Tuesday, August 13, 2013
Familiarize Yourself With A Nonalcoholic Screwdriver
It has always amazed me when I have come across people that don’t know how to use basic tools like a screwdriver or a hammer. Throughout my working life in particular, every once in a while I have had to fix various things especially at the office which remained in disrepair because no one knew how to fix them. I am not talking about major projects. I am talking about basic maintenance items such as wobbly desks and chairs to office doors sticking. Anyone who took basic wood shop would know how to fix these things.
Oh wait, that’s right, kids don’t take wood shop anymore.
People, in general, don’t know how to work with their hands anymore. It is too easy to call someone or replace something than invest some time and thought into how something can be fixed. This is an issue that is only going to get worse over time as each succeeding generations learns less and less about how to complete small hands on projects around the home or, in this instance, office.
I find it relaxing to sit down with a project, tools in hand, and make something functional again. Sometimes it’s as simple as tightening a hinge or removing the wiggle from a chair while other times it could consist of assembling furniture or building a complete lower. Other times I have done some basic mechanical and refinishing work. By no means do I consider myself good at this but I can get the job done with adequate results.
However, I do know my limits. I do not mess with plumbing or electrical. Most of that kind of work is still beyond my basic knowledge at this point. For those projects I do call in a professional but I try to be there and observe what is being done in case there are minor things that I can pick up and deploy in a pinch.
This is something that everyone can do and should do as it provides you with a small amount of self reliance and know how that can’t be taken away from you. Too few people know the satisfaction that this can bring when you fix something with more than just duct tape. When you fix something in a way that lasts it is always a reminder of what you can do when you take the time and put your mind to something.
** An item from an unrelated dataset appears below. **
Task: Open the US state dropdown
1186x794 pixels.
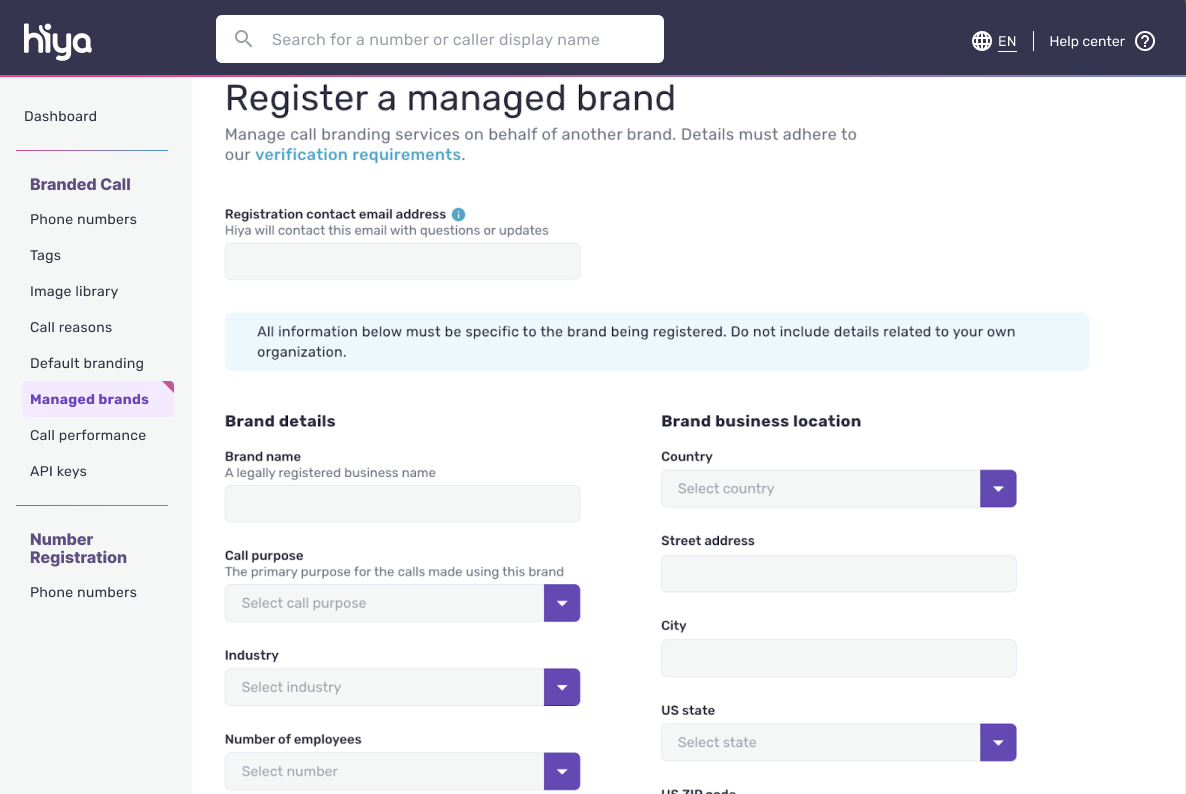Action: point(997,742)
In the end, I think this all comes down to two things: a desire to learn and a willingness to work. We would all be better off if we could get more people to fix the things that break instead of just complaining on Facebook and asking for recommendations for a replacement. It really is that simple.
Take the time to educate yourself and start from the beginning if you need to. Basically, if you can’t differentiate between a flat head and Phillips head screwdriver just ask someone and start from there. There is no reason for your only exposure to a screwdriver having been at a bar.